When the heavy train started, a thrill ran over Dale, and he grasped the brake to steady himself. He was between the ends of two big logs which were so high that he could scarcely look over them. Owen was to the rear, and the train hand who had spoken to them was ahead, while another hand was at the last truck. A thick volume of smoke came down from the stack of the locomotive, and the young lumbermen had to guard against cinders getting into their eyes as they sped along.
The first curve of the journey was made without much difficulty, although trucks and chains creaked ominously as one big stick after another switched around to the straight stretch beyond. Then came a sharp down-grade, and the engineer whistled for brakes, and every man jumped to do his bidding. An upgrade followed, and the brakes were kicked off and on they went as before, over a low trestle and a switch that bumped them so both Dale and Owen nearly lost their footing. Then another down grade, and again the whistle for brakes.
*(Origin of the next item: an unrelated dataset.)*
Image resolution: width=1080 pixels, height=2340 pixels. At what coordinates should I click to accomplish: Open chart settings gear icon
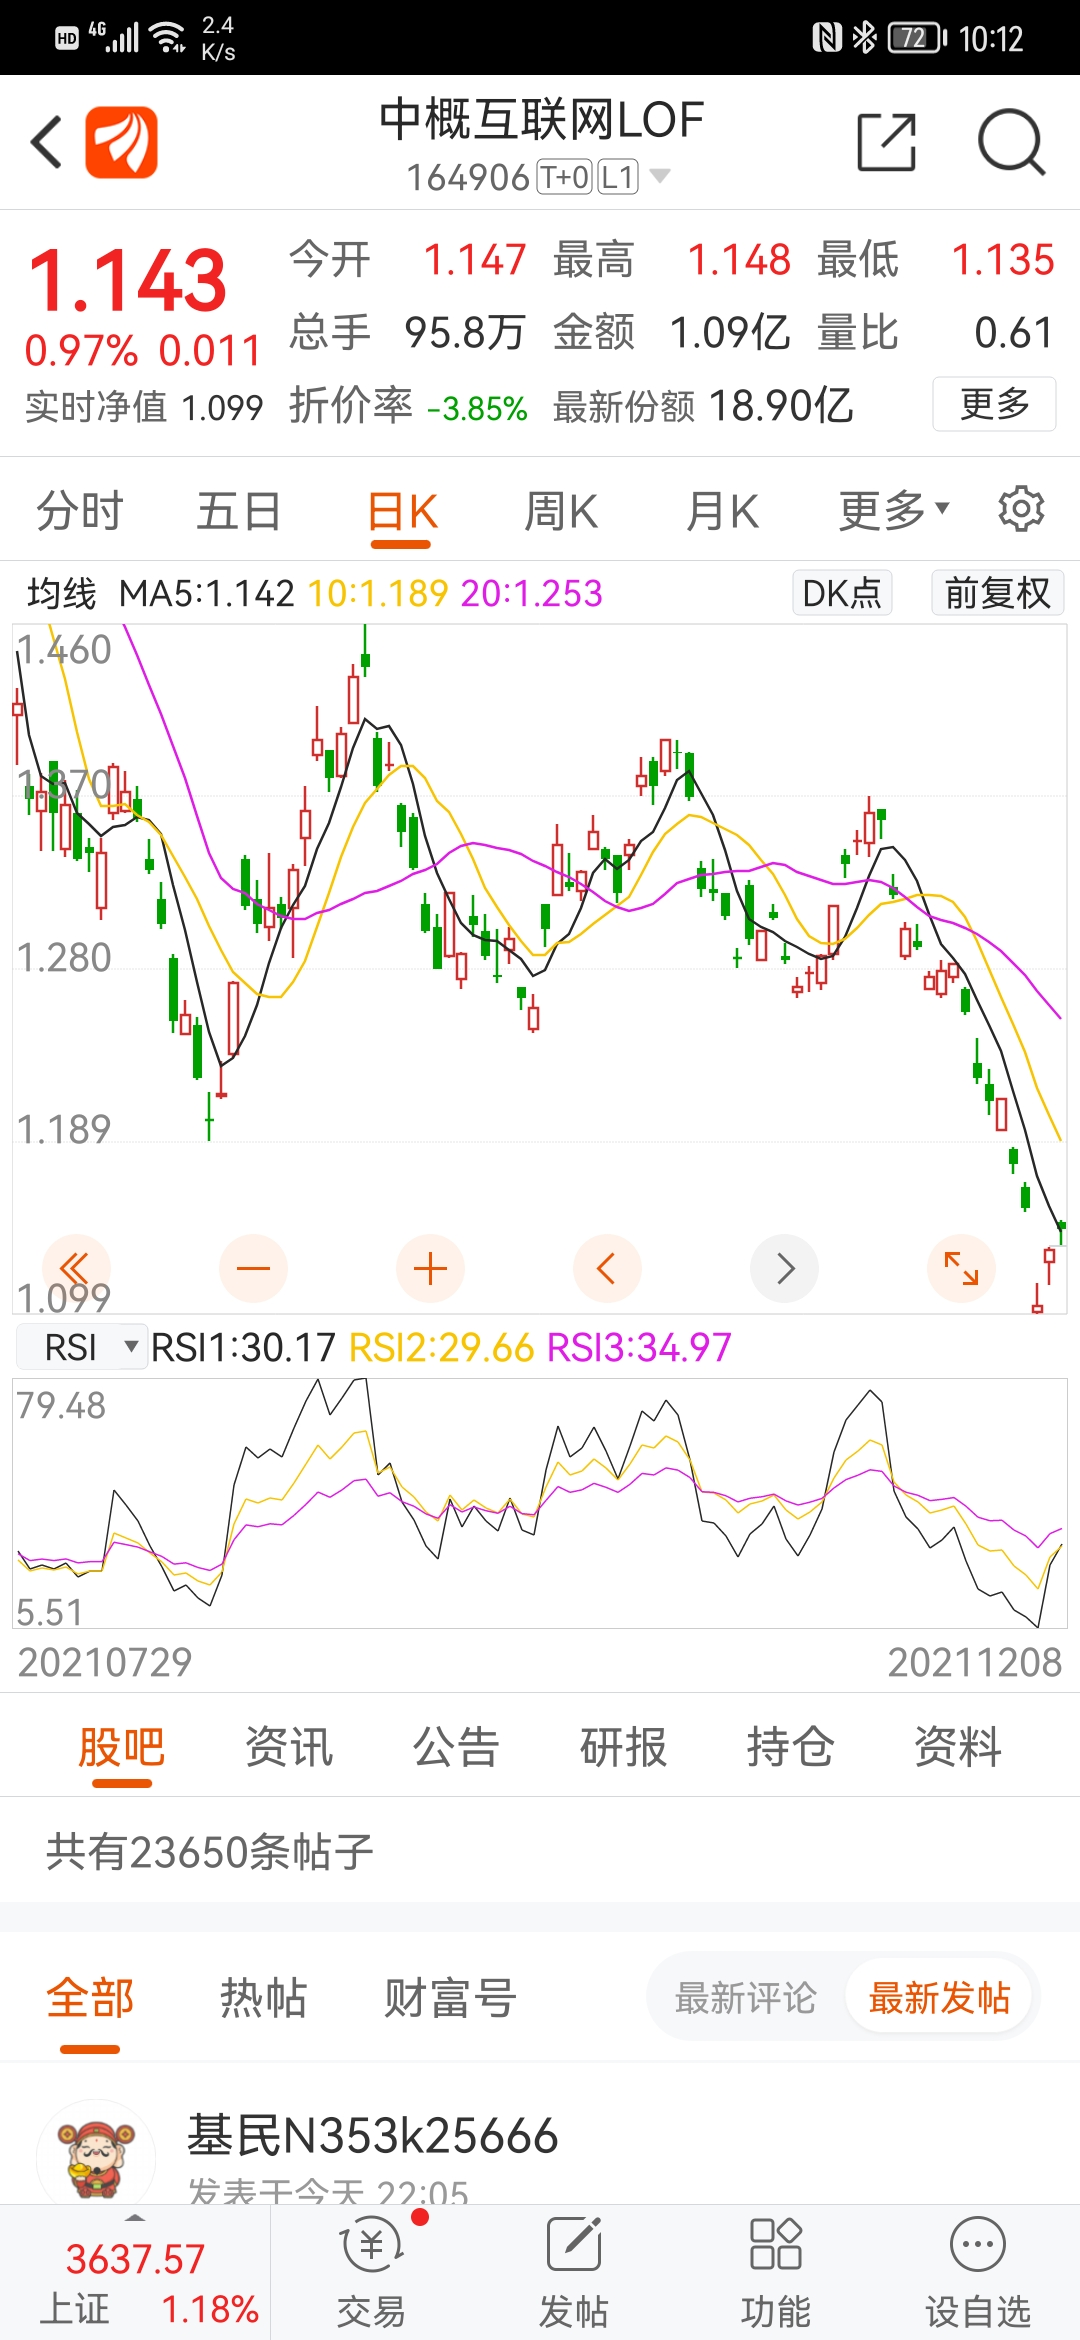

Dale was hard at work when he heard a yell from Owen, and looking along the big stick behind him, saw his chum standing up, waving his hand frantically.
"The chain!" he heard, above the grinding of the wheels. "The chain has broken! Look out!"
For a moment he did not comprehend, but then he realized the truth of what had occurred. The chain on the truck behind had broken away from the steel hook that held it, and now the heavy log was lurching forward on the down grade, with all the weight on the front chain. It was already close to the brake, and just as Dale leaped to the top of the log in front it struck the rod and bent it over as if made of lead.
"If it only holds until we get around the curve!" thought Dale, and wondered what he had best do. The train was going faster and faster, and he could not notify the engineer of the trouble, for they would be at the curve in thirty seconds more.
Cling! The front chain snapped, the loose end whipping over the log and ringing sharply against the twisted brake. Then the big log lurched forward and struck the log on which Dale rested with the impact of a battering ram. There was a dull thud, and both logs swerved to the right and the left as if about to leave the trucks entirely. Dale clutched at his footing, tried to scramble up, and then pitched forward into space. Owen, on the trucks in the rear, saw the logs swerve, and saw the end of one hit some rocks beside the tracks. Then, to avoid a crushing blow, he leaped from the swiftly moving train, struck some thick brushwood on the down side of a hill, and disappeared like a flash from view.